Esto fue lo último que oí de ellos, porque poco después colocaron mi bolsa de viaje y a mí mismo en un taxi cinco horas antes de que saliera el avión, es decir, los muy anormales se desembarazaron de mí con una antelación exagerada. No era lógico ir al aeropuerto con tanto tiempo por delante y le indiqué al taxista que se desviara y me dejara en la calle Odéon. Por ella y otros lugares estuve después caminando errante más de dos horas, sintiéndome solo y sucio y quizás demasiado cargado con mi bolsa. Miraba con envidia a los clochards. Y bueno, lo peor vino cuando me estremeció el tacto frío, pegajoso y húmedo del cristal del lavabo del café Bonaparte. Tuve que hacer un gran esfuerzo para regresar a la calle. Para conseguir una mínima apariencia de normalidad, me dediqué a sentirme Maigret en esas tardes en las que perseguía a un tipo sospechoso por todo París. Me imaginé grueso, plácido, fumador de pipa, buen gourmet. Seguí por toda la plaza de Saint-Placide a un tipo de aire húngaro. Y cuando éste fue hacia el bulevar Saint-Germain también le seguí. Le vi bajar por la calle Saint-Benoît, girar por la calle Jacob y después tomar la calle Seine, atravesar un puente y plantarse ante un café próximo al Louvre. A las dos horas de seguir con gran profesionalidad al húngaro, comencé a pensar que hasta sabía ya algo del sospechoso, y me dije que pronto le daría el alto, le detendría por caminar raro. Sí, esa sería mi acusación. Soy Maigret, le diría, y usted anda raro y, además, es húngaro.
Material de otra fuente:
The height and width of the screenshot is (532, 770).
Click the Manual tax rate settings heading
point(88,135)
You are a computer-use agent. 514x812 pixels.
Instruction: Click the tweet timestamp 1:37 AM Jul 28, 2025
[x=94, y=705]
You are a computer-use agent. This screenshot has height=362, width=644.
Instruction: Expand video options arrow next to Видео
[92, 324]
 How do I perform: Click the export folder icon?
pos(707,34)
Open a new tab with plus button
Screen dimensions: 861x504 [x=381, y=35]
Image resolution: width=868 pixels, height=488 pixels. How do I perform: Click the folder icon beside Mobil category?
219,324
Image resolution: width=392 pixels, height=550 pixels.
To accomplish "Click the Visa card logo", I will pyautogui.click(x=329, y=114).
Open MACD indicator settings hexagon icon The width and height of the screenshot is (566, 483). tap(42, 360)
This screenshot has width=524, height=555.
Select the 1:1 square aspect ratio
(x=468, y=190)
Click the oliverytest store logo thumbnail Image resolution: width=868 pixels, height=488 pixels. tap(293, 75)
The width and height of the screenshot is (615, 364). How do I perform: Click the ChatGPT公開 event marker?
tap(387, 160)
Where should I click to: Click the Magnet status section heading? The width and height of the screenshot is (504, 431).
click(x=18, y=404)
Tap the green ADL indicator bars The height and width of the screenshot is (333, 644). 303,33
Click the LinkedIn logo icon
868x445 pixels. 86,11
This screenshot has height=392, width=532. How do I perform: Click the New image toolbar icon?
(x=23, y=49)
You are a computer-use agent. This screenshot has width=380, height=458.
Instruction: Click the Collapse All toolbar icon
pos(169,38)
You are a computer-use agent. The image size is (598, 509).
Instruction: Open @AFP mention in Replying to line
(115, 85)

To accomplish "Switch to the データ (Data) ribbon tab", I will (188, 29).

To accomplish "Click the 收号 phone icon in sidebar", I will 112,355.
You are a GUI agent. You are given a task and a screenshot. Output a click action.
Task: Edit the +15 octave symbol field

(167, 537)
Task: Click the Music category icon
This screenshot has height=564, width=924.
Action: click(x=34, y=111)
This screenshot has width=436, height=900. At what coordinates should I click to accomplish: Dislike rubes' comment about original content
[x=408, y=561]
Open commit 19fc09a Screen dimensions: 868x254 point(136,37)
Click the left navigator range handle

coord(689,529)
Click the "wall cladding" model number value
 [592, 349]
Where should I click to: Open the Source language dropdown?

Siempre ha sido así. En los momentos más dramáticos me respalda un soplo de humor que proviene muchas veces de mi propia desorientación, de mi desesperación, de la envidia que acabo sintiendo de los seres callejeros, de tantos transeúntes felices que no se interrogan sobre su anormalidad.
Miré el reloj y se había hecho tarde. Estiré los brazos y aullé como un animal, aullé como si me estuviera despertando. Luego fui a una parada de taxis y me dirigí al aeropuerto. Unas horas después, volvía a estar en mi casa de Barcelona, sentado en la cama en la que, a las seis en punto de la mañana, me había vestido en la oscuridad para salir como un sonámbulo hacia el aeropuerto. Mi mujer, al verme ensimismado, me preguntó que tal me había ido el tour de force, mi ida y vuelta a París. "Bueno", dije, "por fin di con la pista húngara".